Wednesday, March 02, 2005

Retail therapy

I stopped off at the drugstore to by the special Neosporin+Pain Relief in the hopes that my finger (which is weirdly infected and painful) would revert to its normal size and sensitivity. And I needed Q-tips.

I’m a terrible errand runner. I get into a store, even a drugstore, and I wander aimlessly. I’m the reason they developed those nifty displays of new nail polish colors (I bought a small bottle of a bright turquoise that matches this skirt I just bought - not at the drugstore. It’ll look great on my toenails when they’re sticking out of my sandals, and it was on sale!) and endcaps with special discounts on bottled water (6 bottles for $1 - that’s a good deal, and I’m supposed to be drinking more water). And hey, maybe my new haircut would look better with some little clips or something. And I’ve been meaning to buy another generic birthday card for when we remember we need to send one right away. And so on.
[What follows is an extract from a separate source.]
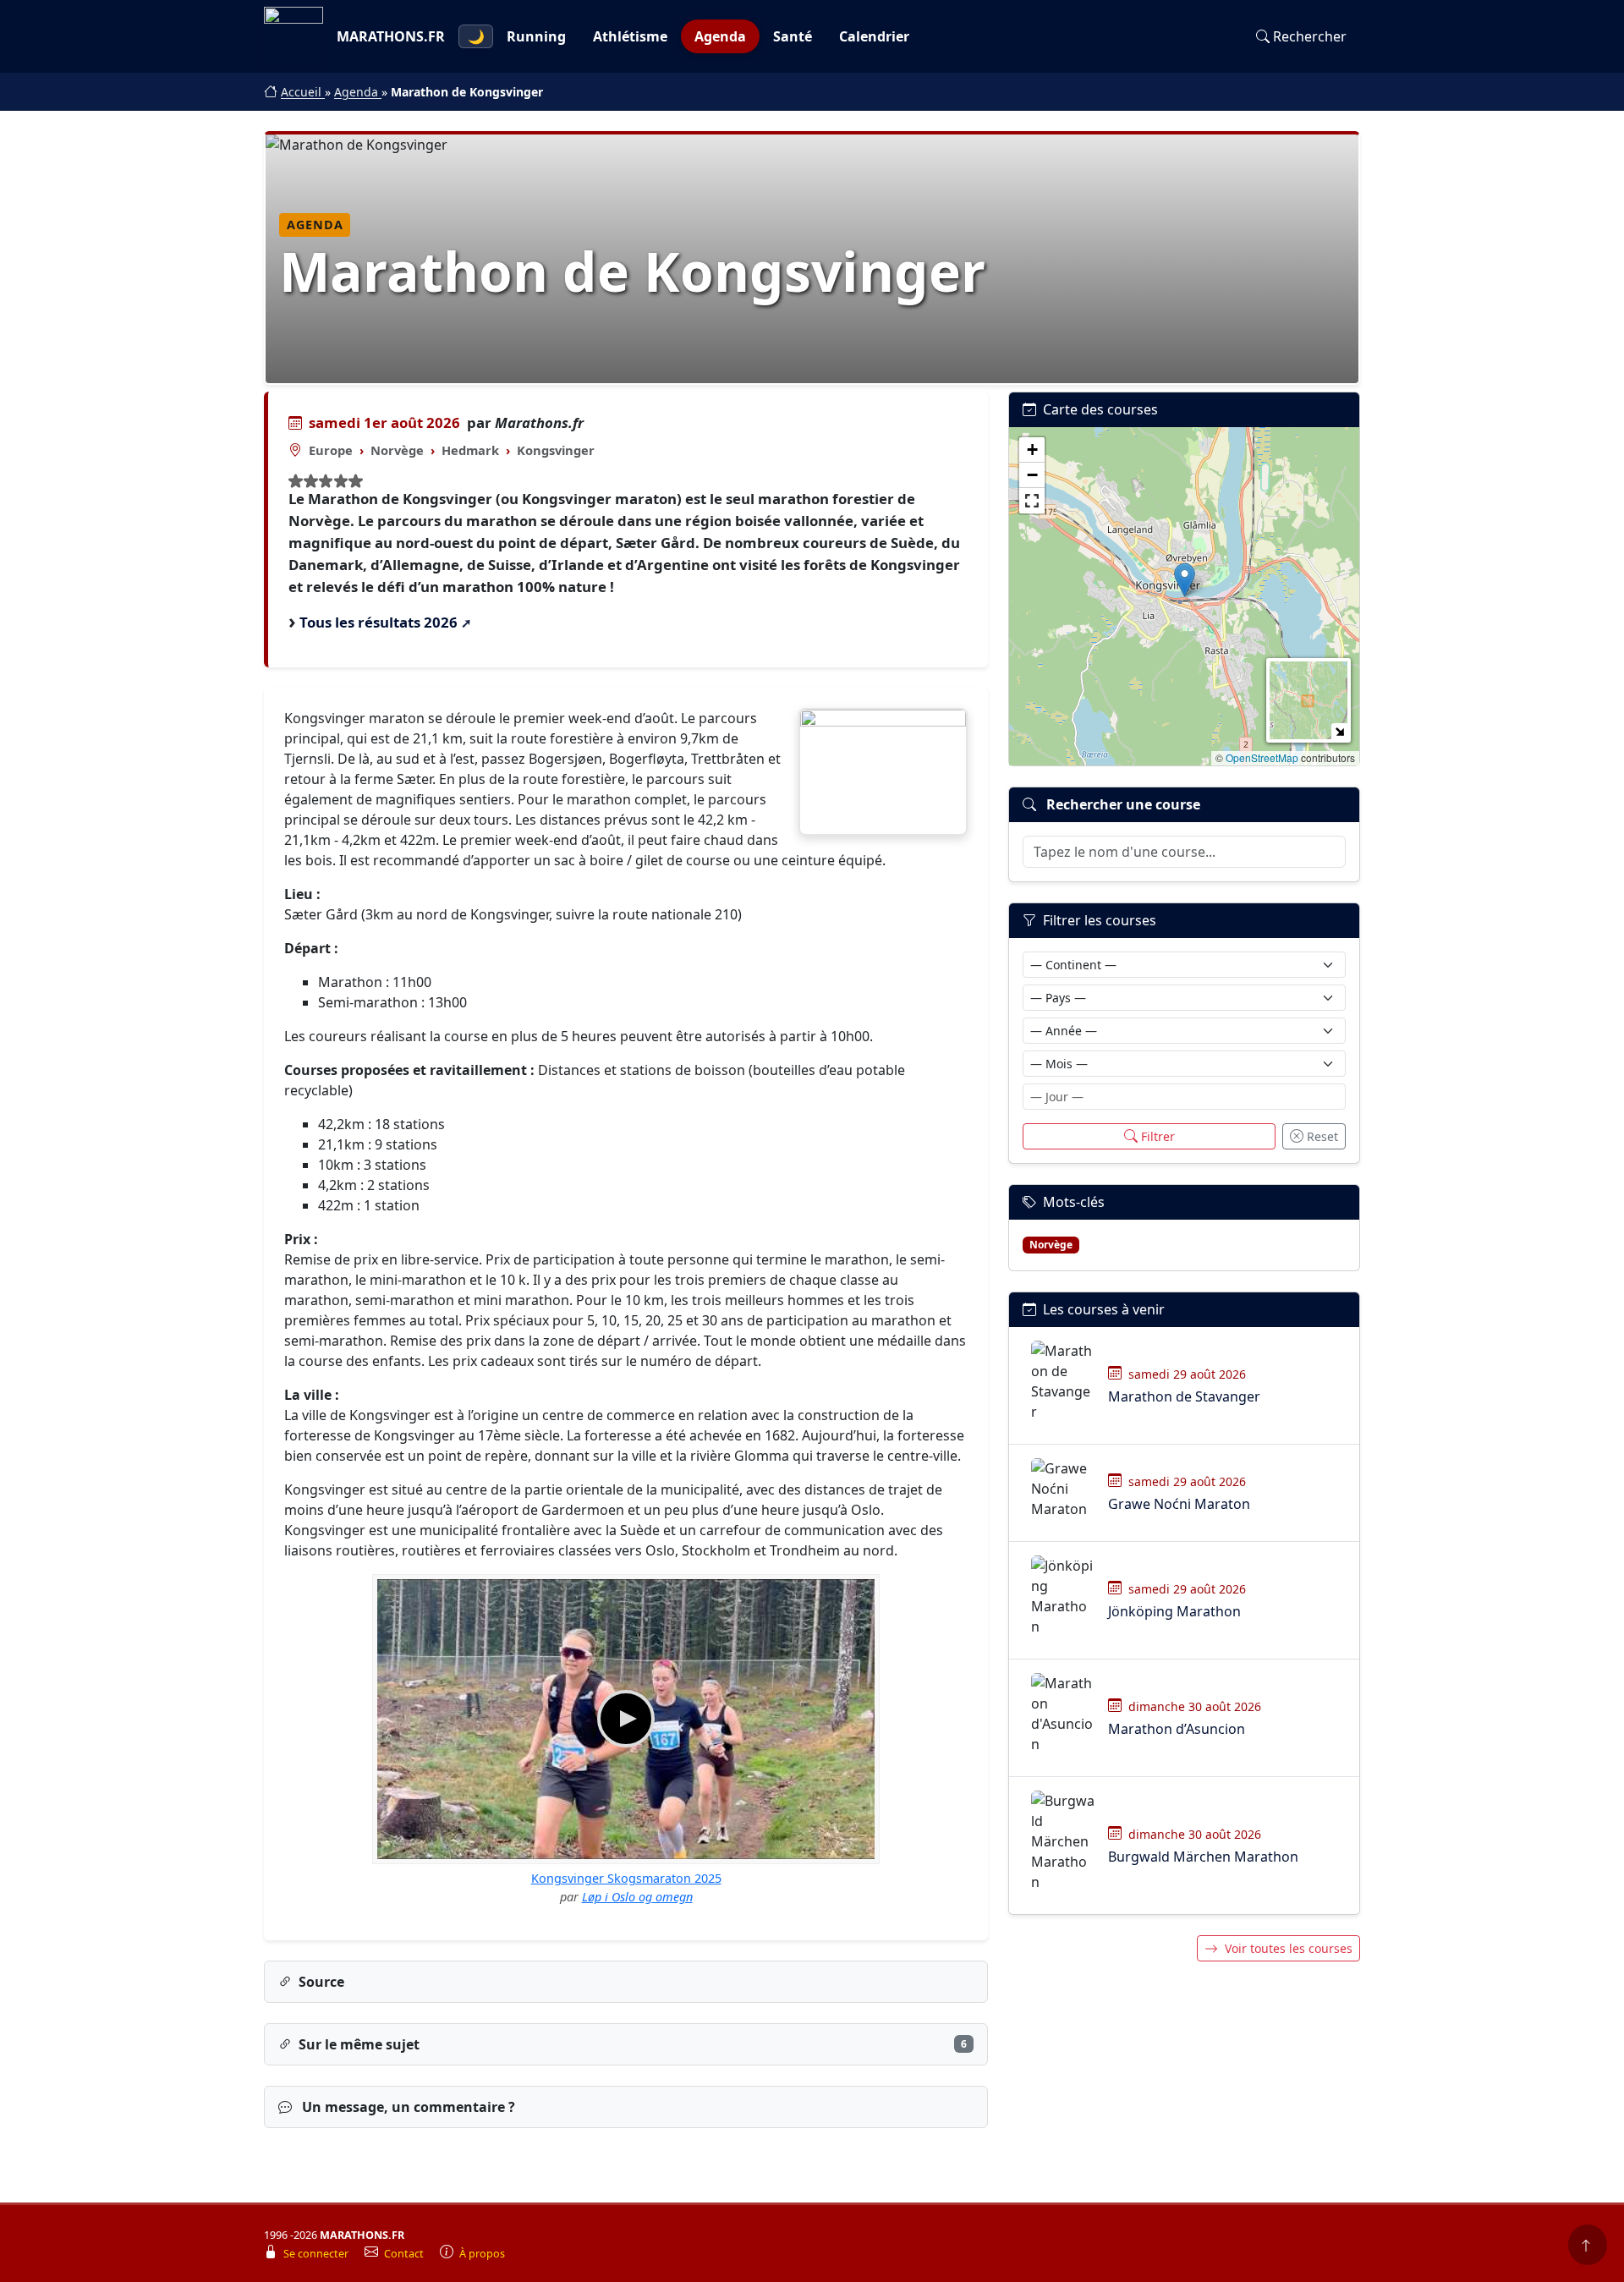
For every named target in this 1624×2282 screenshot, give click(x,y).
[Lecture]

It’s not that these were extravagant or unnecessary purchases. It’s just that I seem to lack the ability to run in and grab the two things I need. This drives J bonkers. It’s hard when we try to shop together - I’ll be wandering the aisles and he’ll be ready to check out. I do it at grocery stores, too.
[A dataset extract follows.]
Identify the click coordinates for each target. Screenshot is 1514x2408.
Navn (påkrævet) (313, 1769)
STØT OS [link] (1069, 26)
I think this stems in part from the legitimacy of the purchasing. In college, when I was mostly on my own financially, I had a credit card that was billed to my mom. This was not a clothing and eating out card, but a basic provisions card - medications, groceries (to supplement the dining hall), and emergencies. So, mom’s credit card would buy me cough drops and kleenex, and a magazine and nail polish to cheer me up while I was sick. Nothing excessive, but I got to spend money without feeling guilty about it. [I could muse about whether having tight finances makes me spend money differently than someone who grew up not feeling cautious or guilty about any of their spending, but I won’t. At least not more than I just did.]

This “legitimate” purchasing style continued with my own money. I could go on a moderate shopping spree for the foods I needed for a special diet (my current one included) and not feel guilty or excessive. When I go clothes shopping, or shoe shopping, I often feel guilty. It’s not going to fit soon (either because I’m going to lose weight, or because I’m going to get pregnant) or it’s going to be out of season or out of style. (I’m more likely to buy a purse - since I won’t grow out of it.) In fact, most of my clothing (or purse) shopping sprees (such as they are) happen at a place like Target - where I can pick up a new shirt, and a birthday card, and some kitchen towels, and the post-it notes I need for the next round of grading. This is the shopping I like best.

But don’t expect me to just pop in for a toothbrush. I’m afraid that’s impossible.